Le contexte doit être bref mais réel : deux ou trois phrases sur l'entreprise, son marché et la raison précise de l'ouverture du poste, remplacement, croissance, création. Les missions doivent être décrites en verbes d'action concrets plutôt qu'en intitulés vagues : "structurer le reporting commercial hebdomadaire" convainc davantage que "gestion des données commerciales".
| Élément | Ce qui fonctionne | Ce qui décourage |
|---|---|---|
| Missions | 3-5 responsabilités concrètes | Liste de 15 tâches sans hiérarchie |
| Profil recherché | 2-3 critères réellement bloquants | Dix ans d'expérience pour un poste junior |
| Rémunération | Fourchette affichée | "Selon profil" sans aucune indication |
L'erreur la plus fréquente est la liste de prérequis qui décrit un candidat idéal inexistant : maîtrise de cinq outils différents, dix ans d'expérience pour un poste à responsabilité limitée, autonomie totale dès le premier jour sur un sujet que personne dans l'entreprise ne maîtrise encore complètement. Les études sur les comportements de candidature montrent qu'une grande partie des candidats, notamment les femmes selon plusieurs enquêtes de recrutement, renoncent à postuler s'ils ne cochent pas la totalité des critères affichés, même lorsque ces critères sont en réalité négociables.
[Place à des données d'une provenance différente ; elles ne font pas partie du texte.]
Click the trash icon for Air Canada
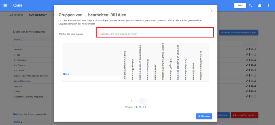275x125 pixels. click(x=249, y=65)
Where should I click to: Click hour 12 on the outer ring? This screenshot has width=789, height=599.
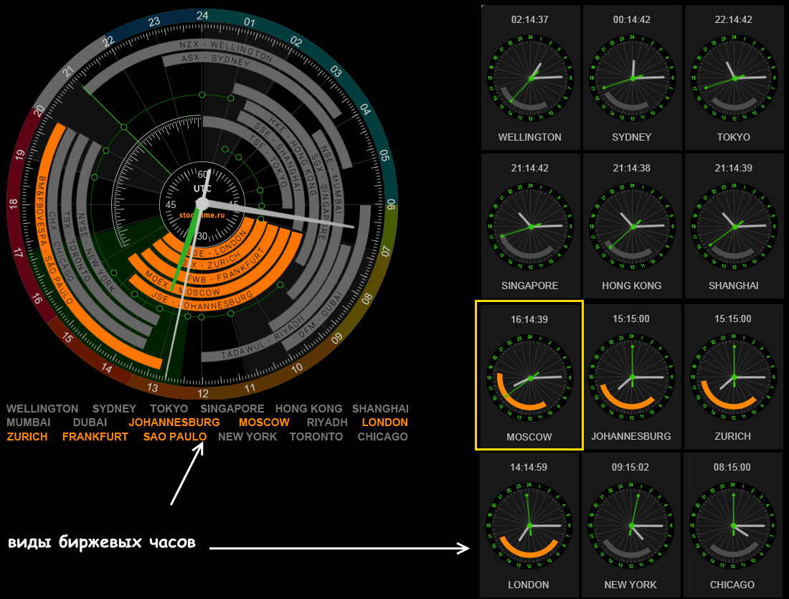tap(203, 393)
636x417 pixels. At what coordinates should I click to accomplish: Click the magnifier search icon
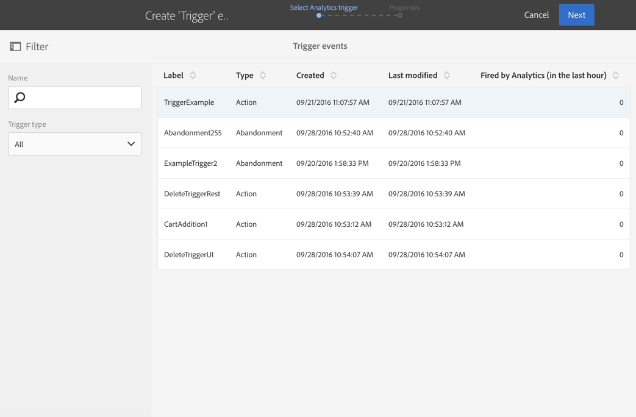click(x=20, y=98)
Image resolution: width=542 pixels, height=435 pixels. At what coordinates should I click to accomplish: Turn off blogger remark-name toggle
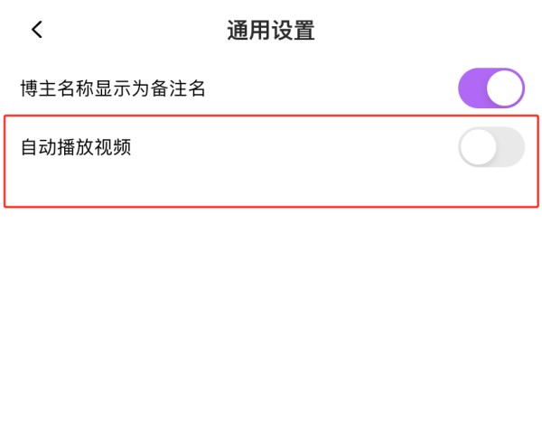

La solution consiste à distinguer explicitement, dans la fiche elle-même, ce qui est réellement bloquant de ce qui est souhaitable mais pas éliminatoire. Deux ou trois critères non négociables suffisent généralement ; le reste peut être présenté comme un atout plutôt qu'une exigence, ce qui élargit le vivier sans dégrader la qualité des candidatures reçues.
Ne pas indiquer de rémunération, ou se contenter d'un vague "selon profil et expérience", fait perdre un temps considérable en entretiens qui échouent sur ce seul point en toute fin de processus. Afficher une fourchette réaliste, même large, filtre en amont les candidats dont les attentes sont trop éloignées et rassure ceux qui hésitaient à postuler par peur de perdre leur temps.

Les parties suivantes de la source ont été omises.